Representatives (and new friends) were on hand from South Florida Wildlands Association, Conservancy of Southwest Florida and The Humane Society of the United States & Florida. We all made the case that hunting bears in forests would not reduce bear incidents in the suburbs. Furthermore, we argued that more common sense solutions including better garbage management and education would have a better effect than allowing a black bear killing spree. In my remarks, which you can see in the video to the right, I debunked a hunter’s claim that hunting bears in forests would send a signal to bears near suburbs not to mess with, “humans, the dominant critters.” Specifically, I challenged the hunter and the commissioners to find bears who use social media to communicate with each other between forests and the suburbs. My comments were backed up by more than 23,000 letters from our members, including over 1,000 current Florida residents, who oppose lifting the ban. FWC has promised to give those letters the attention they deserve.
For me, the best moment of the hearing came in the form of a precocious, young Native American named Joshua Kulkasecki. Joshua offered the statement of the day when he informed the commissioners, “I represent 25% of Florida’s population and 100% of its future; and one day I would like to show my children a Florida Black Bear.” Joshua went on to let the commissioners know that while he has encountered black bears, he used what he learned in elementary school to avoid danger, and asked why these same tactics could not be used by everyone in lieu of hunting. I was very encouraged by Joshua’s remarks because he not only reminded me that I do this work for future generations, but also of my favorite Jewish saying, “The old shall become new and the new shall become holy.” Joshua was nice enough to grant me an interview, which you can view below.

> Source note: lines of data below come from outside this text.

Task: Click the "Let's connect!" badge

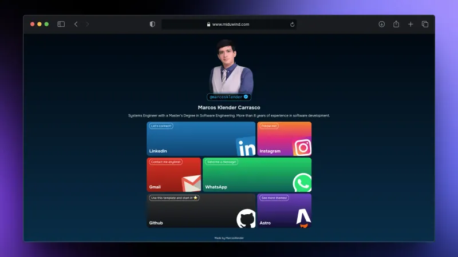Action: [161, 126]
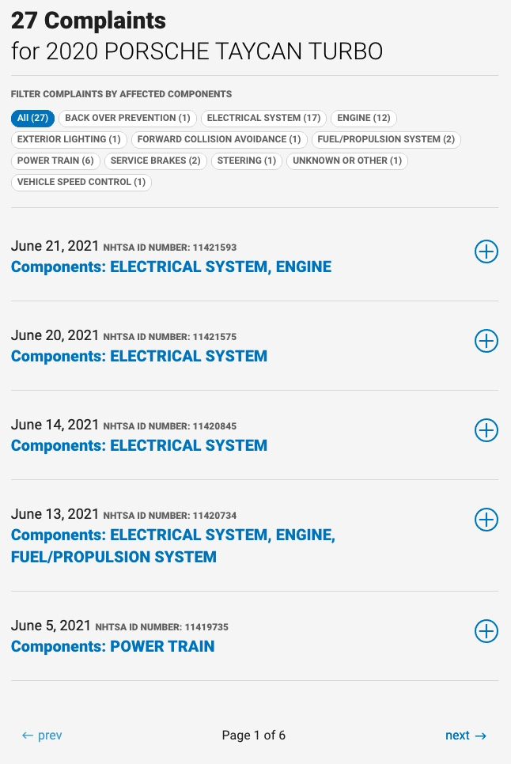Expand complaint 11420734 plus icon
The image size is (511, 764).
click(486, 520)
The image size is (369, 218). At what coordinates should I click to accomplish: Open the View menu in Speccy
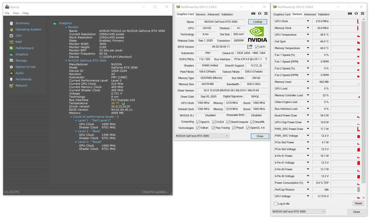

Unfortunately, the FWC commissioners are pressing ahead with their plan to permit bear hunting, even though their own staff expert, Dr. Thomas Eason, Florida Director of Habitat and Species Conservation, admitted that, “hunting is not going to be the solution to bear conflicts.” In other words, while FWC is using bear incidents as a scapegoat to open hunting season. It’s clear that their decision will be based on more trophies for hunters, not the safety of Florida’s people and especially not its wildlife.
The fight for black bears is not close to over. We will keep you informed of the next steps we plan to take with our friends in Florida to end bear hunting once and for all. Not only is it the right thing to do for the bears, as Joshua reminded us, it’s the right thing to do for future generations who also have a right to enjoy a pristine environment with a wealth of biodiversity.